January 3, 2023

Realitykit Surface Detection

I’ve spent a lot of time learning and writing code based on RealityKit. I really like the framework. It’s nicely written, has a lovely tiny, lightweight ECS implementation and makes writing AR applications and games pretty straightforward. I thought I’d write down some things I’ve learned in a series of blog posts that might help other AR devs out there in the wild.

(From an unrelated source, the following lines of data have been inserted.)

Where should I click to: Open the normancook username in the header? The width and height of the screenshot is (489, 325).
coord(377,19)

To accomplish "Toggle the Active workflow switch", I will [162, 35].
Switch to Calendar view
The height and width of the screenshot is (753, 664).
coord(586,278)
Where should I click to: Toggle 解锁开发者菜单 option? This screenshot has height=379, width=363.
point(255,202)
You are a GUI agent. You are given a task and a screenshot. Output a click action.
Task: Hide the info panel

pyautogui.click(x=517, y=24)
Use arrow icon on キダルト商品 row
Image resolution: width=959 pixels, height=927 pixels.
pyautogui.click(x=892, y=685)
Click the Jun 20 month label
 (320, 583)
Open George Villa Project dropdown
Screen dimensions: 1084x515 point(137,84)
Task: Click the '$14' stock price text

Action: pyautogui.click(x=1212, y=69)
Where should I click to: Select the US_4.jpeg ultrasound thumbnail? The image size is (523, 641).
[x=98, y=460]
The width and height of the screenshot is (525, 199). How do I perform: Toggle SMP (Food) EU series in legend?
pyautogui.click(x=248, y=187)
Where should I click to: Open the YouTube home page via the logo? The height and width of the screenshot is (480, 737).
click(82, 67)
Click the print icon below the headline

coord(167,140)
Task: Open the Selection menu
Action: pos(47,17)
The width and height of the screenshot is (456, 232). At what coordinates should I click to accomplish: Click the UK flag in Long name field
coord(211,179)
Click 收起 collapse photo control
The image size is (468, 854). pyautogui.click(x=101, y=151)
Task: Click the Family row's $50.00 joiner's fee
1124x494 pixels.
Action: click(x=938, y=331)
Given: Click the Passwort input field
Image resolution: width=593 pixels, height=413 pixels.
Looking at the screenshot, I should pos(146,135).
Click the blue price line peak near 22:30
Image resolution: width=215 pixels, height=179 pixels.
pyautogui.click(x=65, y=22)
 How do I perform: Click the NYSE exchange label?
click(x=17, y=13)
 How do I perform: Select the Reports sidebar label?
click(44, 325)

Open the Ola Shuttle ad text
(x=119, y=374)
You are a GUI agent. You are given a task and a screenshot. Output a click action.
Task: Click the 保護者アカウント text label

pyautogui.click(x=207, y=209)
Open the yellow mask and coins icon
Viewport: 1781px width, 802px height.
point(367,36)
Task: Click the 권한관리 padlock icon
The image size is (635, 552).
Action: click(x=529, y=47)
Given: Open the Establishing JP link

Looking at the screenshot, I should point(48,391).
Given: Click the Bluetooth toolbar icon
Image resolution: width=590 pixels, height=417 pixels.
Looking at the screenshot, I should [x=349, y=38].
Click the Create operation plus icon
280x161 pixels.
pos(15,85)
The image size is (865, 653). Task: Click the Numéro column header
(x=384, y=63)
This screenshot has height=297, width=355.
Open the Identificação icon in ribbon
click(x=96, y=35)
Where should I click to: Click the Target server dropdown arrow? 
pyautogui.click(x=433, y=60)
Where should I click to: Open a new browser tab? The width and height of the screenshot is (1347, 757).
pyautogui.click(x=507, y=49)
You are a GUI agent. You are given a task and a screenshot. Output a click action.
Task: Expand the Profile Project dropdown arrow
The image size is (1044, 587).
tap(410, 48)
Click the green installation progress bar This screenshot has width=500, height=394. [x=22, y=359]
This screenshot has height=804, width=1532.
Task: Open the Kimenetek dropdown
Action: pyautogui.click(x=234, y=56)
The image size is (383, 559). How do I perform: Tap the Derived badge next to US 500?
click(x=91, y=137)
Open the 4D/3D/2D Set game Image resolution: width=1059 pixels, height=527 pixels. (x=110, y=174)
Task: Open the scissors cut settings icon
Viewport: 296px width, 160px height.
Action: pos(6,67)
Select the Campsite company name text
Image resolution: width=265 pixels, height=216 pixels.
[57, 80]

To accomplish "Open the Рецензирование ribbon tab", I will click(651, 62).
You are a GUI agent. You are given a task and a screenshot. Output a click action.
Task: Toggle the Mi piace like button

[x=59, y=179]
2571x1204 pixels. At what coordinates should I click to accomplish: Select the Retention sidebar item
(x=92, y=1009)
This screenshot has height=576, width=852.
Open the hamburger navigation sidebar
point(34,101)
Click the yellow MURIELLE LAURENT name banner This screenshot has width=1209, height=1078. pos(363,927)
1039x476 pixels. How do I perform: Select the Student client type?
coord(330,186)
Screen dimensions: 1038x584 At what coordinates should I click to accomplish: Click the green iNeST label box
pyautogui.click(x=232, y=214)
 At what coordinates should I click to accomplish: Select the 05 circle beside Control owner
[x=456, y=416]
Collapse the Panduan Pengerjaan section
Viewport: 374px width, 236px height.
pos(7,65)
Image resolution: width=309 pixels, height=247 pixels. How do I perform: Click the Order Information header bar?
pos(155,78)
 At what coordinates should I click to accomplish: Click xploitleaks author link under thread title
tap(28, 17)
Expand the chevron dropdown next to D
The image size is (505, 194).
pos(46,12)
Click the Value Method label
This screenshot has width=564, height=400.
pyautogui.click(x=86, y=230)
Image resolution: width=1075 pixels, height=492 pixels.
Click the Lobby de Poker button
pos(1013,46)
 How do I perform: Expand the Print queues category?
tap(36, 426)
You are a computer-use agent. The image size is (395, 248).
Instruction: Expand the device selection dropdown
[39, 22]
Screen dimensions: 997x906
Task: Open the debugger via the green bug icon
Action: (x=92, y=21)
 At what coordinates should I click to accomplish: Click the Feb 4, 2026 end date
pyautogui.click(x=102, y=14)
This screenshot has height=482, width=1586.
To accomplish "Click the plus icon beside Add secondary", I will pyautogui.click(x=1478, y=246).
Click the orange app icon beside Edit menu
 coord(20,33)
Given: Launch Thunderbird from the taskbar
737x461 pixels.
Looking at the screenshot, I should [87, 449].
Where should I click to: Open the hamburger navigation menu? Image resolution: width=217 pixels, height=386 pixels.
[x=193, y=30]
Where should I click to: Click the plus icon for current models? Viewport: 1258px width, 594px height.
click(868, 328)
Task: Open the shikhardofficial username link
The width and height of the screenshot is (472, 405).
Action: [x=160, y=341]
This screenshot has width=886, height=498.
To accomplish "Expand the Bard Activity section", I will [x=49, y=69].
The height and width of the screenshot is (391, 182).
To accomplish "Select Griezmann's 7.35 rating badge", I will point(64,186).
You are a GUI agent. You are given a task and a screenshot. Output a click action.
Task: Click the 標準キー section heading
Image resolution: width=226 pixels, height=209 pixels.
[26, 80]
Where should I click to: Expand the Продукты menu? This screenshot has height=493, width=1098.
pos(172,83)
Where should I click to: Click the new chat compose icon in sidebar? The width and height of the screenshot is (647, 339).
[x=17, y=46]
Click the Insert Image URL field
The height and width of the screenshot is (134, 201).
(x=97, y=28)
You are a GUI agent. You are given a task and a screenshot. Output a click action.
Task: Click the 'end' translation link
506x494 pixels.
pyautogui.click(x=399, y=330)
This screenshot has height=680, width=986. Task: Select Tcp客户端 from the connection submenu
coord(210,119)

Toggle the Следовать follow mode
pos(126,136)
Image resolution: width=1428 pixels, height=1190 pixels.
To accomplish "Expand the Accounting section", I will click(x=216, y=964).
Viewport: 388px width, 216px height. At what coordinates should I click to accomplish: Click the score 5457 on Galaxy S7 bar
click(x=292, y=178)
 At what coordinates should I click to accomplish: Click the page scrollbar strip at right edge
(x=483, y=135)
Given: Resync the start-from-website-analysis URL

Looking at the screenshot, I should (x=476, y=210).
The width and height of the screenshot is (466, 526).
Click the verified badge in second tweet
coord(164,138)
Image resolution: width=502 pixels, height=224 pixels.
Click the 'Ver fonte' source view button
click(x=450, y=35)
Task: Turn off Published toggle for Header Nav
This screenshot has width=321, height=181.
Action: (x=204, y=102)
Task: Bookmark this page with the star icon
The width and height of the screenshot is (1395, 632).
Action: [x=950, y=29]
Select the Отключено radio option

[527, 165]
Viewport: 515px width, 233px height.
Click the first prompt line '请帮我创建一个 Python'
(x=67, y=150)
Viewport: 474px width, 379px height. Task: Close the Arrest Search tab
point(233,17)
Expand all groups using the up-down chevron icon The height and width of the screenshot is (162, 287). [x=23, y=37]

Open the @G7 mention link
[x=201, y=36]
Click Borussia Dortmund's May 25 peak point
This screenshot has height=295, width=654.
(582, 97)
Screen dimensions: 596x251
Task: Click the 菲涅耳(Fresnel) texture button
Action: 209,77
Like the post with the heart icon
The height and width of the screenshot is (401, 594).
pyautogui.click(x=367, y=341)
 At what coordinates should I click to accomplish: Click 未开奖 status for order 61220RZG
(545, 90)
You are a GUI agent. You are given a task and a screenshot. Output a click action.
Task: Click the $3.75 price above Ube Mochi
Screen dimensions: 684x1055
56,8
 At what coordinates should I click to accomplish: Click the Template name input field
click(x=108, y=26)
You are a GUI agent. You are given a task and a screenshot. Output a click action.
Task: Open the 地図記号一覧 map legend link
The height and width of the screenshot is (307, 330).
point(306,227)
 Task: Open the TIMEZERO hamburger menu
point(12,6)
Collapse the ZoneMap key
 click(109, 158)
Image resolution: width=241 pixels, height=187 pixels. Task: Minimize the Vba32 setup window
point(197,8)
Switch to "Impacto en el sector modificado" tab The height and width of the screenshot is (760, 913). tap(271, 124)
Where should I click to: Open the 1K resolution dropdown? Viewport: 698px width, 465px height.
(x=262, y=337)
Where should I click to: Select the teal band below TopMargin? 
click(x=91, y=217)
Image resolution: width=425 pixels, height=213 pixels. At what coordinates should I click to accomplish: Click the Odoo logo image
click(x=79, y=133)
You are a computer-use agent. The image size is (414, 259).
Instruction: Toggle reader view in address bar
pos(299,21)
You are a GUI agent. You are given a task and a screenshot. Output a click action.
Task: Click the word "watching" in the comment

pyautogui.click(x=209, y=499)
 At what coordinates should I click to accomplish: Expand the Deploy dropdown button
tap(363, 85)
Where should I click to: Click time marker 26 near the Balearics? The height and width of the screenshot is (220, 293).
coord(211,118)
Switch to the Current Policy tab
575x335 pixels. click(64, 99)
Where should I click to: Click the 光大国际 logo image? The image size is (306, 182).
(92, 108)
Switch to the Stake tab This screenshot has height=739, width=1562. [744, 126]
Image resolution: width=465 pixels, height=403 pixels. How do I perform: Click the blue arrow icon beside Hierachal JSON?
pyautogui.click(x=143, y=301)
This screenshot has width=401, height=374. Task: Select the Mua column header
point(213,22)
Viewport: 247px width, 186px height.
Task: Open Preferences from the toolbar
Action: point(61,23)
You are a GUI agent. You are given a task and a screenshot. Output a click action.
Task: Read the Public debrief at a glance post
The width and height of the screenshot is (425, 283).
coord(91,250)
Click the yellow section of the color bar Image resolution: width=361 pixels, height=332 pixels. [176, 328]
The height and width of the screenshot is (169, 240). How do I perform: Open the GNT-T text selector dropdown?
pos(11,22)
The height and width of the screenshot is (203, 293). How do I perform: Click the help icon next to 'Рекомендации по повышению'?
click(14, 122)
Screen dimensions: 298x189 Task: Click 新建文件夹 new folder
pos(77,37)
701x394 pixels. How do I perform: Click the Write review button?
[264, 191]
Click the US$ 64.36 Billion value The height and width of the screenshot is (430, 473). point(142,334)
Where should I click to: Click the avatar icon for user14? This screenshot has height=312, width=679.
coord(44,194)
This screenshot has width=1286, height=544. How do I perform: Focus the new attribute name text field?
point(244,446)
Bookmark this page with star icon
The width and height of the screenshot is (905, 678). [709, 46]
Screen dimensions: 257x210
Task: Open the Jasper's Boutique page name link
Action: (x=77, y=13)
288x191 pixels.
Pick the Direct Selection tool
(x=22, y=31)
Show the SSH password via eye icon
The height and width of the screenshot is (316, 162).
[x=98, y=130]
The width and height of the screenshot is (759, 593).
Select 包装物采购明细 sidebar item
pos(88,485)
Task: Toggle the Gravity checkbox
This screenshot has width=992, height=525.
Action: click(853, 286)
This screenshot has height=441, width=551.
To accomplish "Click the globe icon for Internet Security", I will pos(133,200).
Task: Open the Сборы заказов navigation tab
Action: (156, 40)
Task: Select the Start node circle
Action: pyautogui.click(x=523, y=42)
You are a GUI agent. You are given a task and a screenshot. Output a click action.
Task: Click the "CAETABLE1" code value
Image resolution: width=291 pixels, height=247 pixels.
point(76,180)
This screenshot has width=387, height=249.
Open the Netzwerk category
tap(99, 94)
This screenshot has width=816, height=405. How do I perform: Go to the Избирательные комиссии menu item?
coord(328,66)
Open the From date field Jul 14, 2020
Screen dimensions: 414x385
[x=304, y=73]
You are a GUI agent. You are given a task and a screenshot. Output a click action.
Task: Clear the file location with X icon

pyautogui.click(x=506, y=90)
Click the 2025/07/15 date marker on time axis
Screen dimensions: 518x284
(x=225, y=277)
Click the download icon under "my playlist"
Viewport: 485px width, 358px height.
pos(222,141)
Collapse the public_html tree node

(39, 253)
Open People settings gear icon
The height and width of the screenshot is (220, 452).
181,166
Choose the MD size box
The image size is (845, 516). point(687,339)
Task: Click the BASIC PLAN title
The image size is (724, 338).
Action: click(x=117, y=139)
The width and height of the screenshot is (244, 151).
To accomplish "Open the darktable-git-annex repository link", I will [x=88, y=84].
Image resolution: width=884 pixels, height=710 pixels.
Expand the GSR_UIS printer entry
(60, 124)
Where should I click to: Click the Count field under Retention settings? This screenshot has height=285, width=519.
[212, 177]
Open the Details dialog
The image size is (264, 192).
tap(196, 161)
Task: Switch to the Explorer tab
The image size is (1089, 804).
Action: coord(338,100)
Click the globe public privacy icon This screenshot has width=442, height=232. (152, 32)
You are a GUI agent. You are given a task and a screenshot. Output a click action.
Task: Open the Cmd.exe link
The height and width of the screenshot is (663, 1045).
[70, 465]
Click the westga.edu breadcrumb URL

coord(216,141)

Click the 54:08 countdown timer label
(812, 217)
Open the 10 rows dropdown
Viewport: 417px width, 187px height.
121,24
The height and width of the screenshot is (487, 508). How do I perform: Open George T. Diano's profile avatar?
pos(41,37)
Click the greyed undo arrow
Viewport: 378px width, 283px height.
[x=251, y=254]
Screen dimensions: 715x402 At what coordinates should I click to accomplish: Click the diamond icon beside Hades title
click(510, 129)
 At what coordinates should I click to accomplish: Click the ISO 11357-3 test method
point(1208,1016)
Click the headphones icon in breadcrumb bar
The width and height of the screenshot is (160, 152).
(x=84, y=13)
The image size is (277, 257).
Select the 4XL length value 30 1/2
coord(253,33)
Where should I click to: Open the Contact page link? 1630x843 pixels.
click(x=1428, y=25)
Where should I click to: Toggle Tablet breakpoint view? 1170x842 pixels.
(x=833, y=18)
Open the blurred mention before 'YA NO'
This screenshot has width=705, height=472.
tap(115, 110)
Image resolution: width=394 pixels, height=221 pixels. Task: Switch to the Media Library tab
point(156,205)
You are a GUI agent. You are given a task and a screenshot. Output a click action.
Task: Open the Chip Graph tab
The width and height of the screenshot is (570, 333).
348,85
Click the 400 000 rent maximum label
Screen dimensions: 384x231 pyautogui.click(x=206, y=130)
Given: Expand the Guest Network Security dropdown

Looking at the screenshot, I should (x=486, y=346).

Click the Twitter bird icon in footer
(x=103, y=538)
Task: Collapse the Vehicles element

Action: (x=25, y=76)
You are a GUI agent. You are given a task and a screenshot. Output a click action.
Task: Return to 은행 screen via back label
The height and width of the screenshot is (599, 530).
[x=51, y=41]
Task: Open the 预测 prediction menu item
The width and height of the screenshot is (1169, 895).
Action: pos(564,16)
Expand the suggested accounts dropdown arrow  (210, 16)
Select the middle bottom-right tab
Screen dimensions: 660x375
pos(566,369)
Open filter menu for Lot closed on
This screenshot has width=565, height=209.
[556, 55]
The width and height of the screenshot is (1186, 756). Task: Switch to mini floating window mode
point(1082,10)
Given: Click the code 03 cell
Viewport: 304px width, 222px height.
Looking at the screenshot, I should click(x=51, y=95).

The first thing that comes up when writing a new RealityKit app is detecting surfaces in order to anchor virtual objects in the real world. Adding anchors helps optimize world tracking accuracy so that virtual objects stay in place. RealityKit has several ways of doing this so I’m going to start there. My first take on this will be to use the way ARKit uses anchors with ARAnchor and show how it relates to anchors like AnchorEntity in RealityKit. Basically we’ll roll our own RealityKit AnchorEntity. Our created anchor will be an entity in the RealityKit Entity Component System (ECS). There are easier ways of doing this in RealityKit but understanding ARKit ARAnchors helped me to understand how anchoring works beneath all abstractions. This is the basic overview:

overview

Starting from ARKit and moving into RealityKit makes easier to understand how RealityKit has evolved over time. In both ARKit and RealityKit we need an ARSession to start with. This ARSession coordinates all the processes that are needed to create an AR experience. Camera control, image analysis and tracking to name a few. The ARSession feeds data to the different renderers like the RealityKit ARView, SceneKit’s ARSCNView or SpriteKit’s ARSKView. As we’re using RealityKit we’ll stick to ARView.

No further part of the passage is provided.